Debatte nach dem Busunfall in Halle: Ohne die älteren Fahrer geht es nicht

Das tragische Unglück hat Fragen nach dem Höchstalter ausgelöst. Dabei zeigt sich, dass Fahrer im Rentenalter für das System unverzichtbar sind. Und das wird sich noch verschärfen

Marc Uthmann

Nachwuchsmangel: Die Busunternehmen brauchen ihre erfahrenen Kräfte dringend. Foto: Max Maschmann - © Max Maschmann
Nachwuchsmangel: Die Busunternehmen brauchen ihre erfahrenen Kräfte dringend. Foto: Max Maschmann (© Max Maschmann)
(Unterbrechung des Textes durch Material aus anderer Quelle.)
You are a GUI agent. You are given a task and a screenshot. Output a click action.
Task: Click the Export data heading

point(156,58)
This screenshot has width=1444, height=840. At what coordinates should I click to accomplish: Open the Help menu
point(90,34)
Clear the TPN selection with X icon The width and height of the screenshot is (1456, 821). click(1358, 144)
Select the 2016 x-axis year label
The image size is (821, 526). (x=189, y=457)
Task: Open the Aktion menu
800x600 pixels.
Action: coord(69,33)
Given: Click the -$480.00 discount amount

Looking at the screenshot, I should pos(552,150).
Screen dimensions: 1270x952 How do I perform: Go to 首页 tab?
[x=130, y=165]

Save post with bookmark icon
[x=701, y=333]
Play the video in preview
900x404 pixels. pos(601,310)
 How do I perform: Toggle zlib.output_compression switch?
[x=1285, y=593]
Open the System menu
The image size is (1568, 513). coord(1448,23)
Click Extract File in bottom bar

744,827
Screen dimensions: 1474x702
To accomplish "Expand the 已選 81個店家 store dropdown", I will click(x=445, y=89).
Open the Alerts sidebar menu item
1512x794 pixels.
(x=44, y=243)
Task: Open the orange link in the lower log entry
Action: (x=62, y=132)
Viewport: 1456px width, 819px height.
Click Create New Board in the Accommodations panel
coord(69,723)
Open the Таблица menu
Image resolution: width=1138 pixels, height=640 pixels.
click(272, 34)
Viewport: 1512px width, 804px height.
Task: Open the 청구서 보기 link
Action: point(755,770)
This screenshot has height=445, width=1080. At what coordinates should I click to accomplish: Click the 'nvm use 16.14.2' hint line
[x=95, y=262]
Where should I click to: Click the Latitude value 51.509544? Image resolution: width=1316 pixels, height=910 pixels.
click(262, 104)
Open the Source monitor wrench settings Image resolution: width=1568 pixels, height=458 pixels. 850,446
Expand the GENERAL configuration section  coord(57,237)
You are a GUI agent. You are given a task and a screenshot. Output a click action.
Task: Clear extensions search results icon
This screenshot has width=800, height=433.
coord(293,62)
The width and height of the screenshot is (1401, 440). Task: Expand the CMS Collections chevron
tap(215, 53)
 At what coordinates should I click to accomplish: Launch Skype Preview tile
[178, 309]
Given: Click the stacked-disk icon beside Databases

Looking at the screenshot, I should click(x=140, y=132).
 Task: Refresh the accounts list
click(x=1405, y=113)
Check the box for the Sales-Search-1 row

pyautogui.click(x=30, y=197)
Halle. Es waren tragische Umstände, unter denen der 76-jährige Busfahrer aus Versmold am Mittwoch ums Leben gekommen ist. Er hatte wie berichtet einen Zusammenbruch erlitten, der einzige Passagier – ein 15-jähriger Jugendlicher – und die Rettungskräfte konnten ihm nicht mehr helfen. Der Unfall hat viele Menschen bewegt, einige verwunderte dabei das vergleichsweise hohe Alter des Fahrers.

Fest steht: Auch wer das Rentenalter lange erreicht hat, darf noch einen Bus steuern. Voraussetzung ist es, regelmäßig verschiedene Untersuchungen zu absolvieren, um den Schein zu verlängern. Bei Fahrerinnen und Fahrern im Alter ab 50 Jahren kommt zur ärztlichen Untersuchung und zum Check des Sehvermögens auch die Überprüfung des Leistungsvermögens hinzu: Belastbarkeit, Orientierungsleistung, Konzentrationsleistung, Aufmerksamkeitsleistung, Reaktionsfähigkeit.

Wer die Tests besteht, kann weiter fahren

Der Busführerschein muss im Abstand von fünf Jahren verlängert werden, der Amts- oder Betriebsarzt kann diese Frist allerdings auch verkürzen. Wer die medizinischen Untersuchungen erfolgreich passiert, kann bis ins hohe Alter Bus fahren.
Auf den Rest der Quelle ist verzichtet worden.